(Document segment):
◇ ◇ ◇ ◇

There are a lot of low-calorie or low-alcohol drinks on the market these days as manufacturers realise that health-conscious consumers want the taste without the negatives, so experiment with some of these to see which ones you like. We put together a list of some of our favourite low-alcohol beer here, but we’re also a fan of some new kids on the block – Budweiser’s Prohibition, St Peter’s Without and Rekordelig’s low-alcohol cider are all great. There is also an increasing number of low-alcohol wines you can probably find in an off-licence near you.
Ways to keep track of your alcohol intake
- If you’re not quite ready to cut out alcohol completely, you should still be mindful of what you’re drinking as alcohol tends to be really high in calories. When you’re drinking, calories are likely to be the last thing on your mind so it’s incredibly easy to blow your calorie budget on a night out. Limit the impact on your weight loss and be prepared by deciding what you’re going to drink in advance. Boring? Maybe, but if you want to protect your weight loss, sometimes you’ve gotta be boring. Sorry.

◇ ◇ ◇ ◇

(Dataset):
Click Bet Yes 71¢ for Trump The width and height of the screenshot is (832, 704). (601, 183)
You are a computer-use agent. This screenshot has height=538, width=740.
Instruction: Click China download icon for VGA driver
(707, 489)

◇ ◇ ◇ ◇

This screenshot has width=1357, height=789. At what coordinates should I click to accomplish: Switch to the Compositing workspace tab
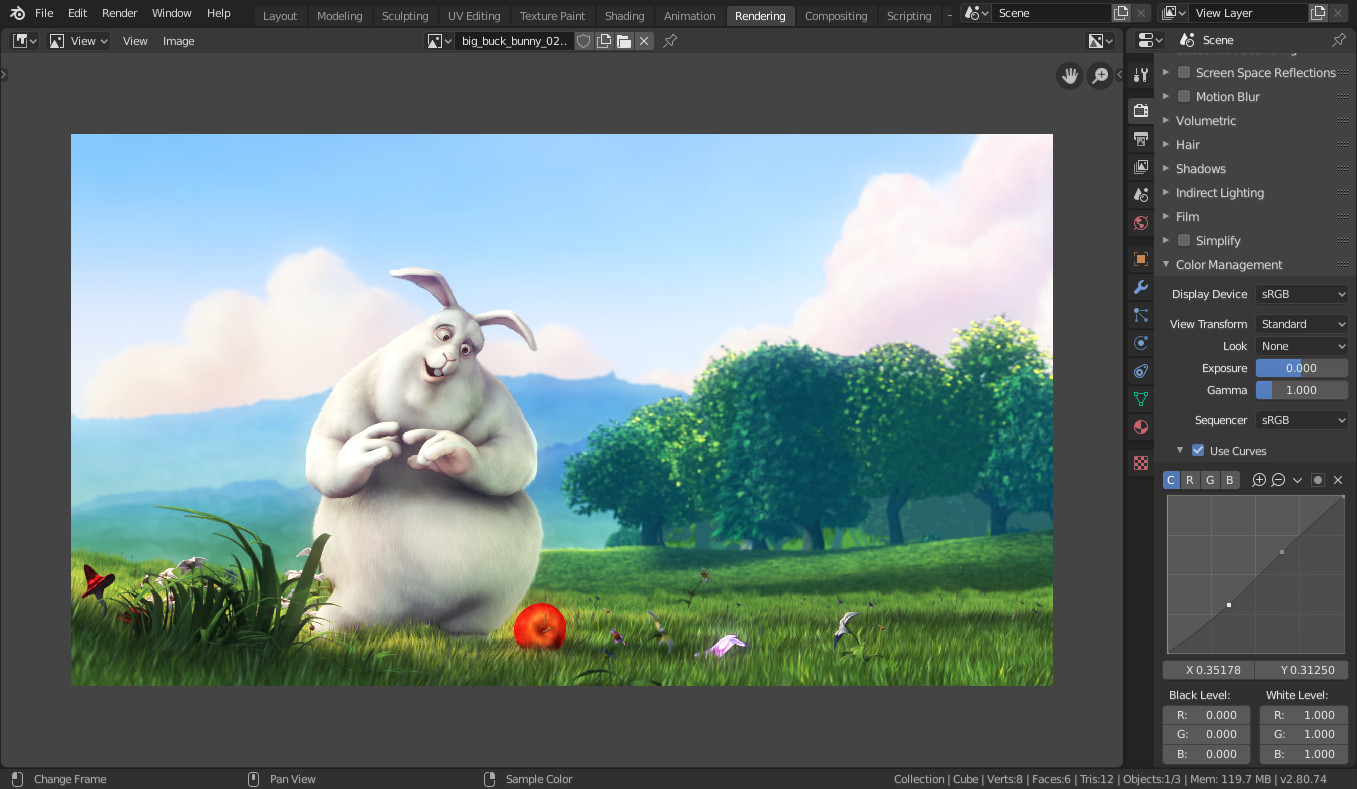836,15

◇ ◇ ◇ ◇

(Your objective):
Answer these questions about the text on low-alcohol drinks.
(a) Which three drinks does the text name as newer favorites?
(b) Where does the text say low-alcohol wines can probably be found?
(c) What does the text recommend deciding in advance?
Answer using only the text, not the items.

(Output of the task):
(a) Budweiser's Prohibition, St Peter's Without and Rekordelig's low-alcohol cider.
(b) In an off-licence near you.
(c) What you're going to drink.